Sunday, September 14, 2003

not so serious girl post

i want a boyfriend damnit! well maybe not a boyfriend. a male companion that i can hang out with and have conversations with (educated, intellectual and sometimes silly conversations) and occassionally make out with. is that too much to ask? i must be on the verge of PMSing because all i really want is a lot of attention. and affection.

so here's the pre-requisites for the position of "laurie's male companion that's an intellectual and good kisser:"

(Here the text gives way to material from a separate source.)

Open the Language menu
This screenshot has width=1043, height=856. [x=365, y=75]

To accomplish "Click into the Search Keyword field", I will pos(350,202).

--must like college football (ok tolerate my semi-obsession), politics, reading the paper, watching the news, furthering education
--needs to be able to cook.
--non-smoker, social drinker, no drugs.
--age between 22-26
--must have car, job (or school), money for himself
--sweet, romantic, but not smothering. knows that although i love attention, i may not want it everyday
--does not open doors for me, doesn't get pissy when i insist on buying dinner
--doesn't mind staying in instead of going out.
--likes good movies and good music
--takes care of me when i'm sick (and lets me do the same for him when he's sick)
--will treat me like a princess :)

i'm not asking for too much am i? if you think you qualify, leave me a comment. or email me. and yeah i'm fat now but i probably won't be much longer (read any posts where i whine about my illness to find out more...).

and why do i want all of this now? i dunno really. i was watching Meet the Press this morning and for some reason i thought that the show would be much more interesting if i wasn't watching it alone. instead of me talking to the empty room and the tv, maybe having someone around to agree and disagree with my comments would make me feel less stupid. and how else am i going to get someone to be at my house at 9:00 on a sunday morning? it's just been so long and now i miss it.

pretty soon i'm going to drop all standards and just insist some guy come over to make out.